Try it
Search the material for the string "text" and copy each line where it occurs.

Data for processing
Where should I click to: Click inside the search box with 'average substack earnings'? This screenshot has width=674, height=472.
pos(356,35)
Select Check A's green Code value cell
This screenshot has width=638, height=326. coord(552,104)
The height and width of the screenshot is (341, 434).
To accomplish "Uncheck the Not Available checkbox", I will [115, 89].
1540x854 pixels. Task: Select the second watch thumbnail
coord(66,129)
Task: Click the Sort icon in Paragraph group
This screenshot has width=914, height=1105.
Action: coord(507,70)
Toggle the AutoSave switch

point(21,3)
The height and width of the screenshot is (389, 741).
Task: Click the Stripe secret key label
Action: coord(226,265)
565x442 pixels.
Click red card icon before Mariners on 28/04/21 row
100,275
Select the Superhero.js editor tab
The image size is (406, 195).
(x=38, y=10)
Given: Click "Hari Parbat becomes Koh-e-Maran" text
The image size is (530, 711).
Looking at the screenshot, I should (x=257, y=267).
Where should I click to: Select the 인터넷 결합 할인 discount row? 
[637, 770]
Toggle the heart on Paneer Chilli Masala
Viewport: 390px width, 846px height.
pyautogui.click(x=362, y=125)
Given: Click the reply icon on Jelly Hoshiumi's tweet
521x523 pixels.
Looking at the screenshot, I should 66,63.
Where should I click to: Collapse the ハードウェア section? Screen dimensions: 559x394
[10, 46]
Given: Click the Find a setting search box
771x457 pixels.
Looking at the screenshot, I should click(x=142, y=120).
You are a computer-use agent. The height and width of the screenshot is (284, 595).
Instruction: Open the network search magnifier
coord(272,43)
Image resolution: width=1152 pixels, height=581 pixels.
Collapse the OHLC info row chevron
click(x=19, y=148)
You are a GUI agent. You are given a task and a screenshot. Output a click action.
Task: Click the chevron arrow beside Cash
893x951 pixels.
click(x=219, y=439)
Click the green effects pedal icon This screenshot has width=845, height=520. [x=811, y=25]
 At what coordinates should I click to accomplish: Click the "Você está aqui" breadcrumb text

Answer to the problem
Given: Click "Hari Parbat becomes Koh-e-Maran" text
 At what coordinates should I click to accomplish: Click the "Você está aqui" breadcrumb text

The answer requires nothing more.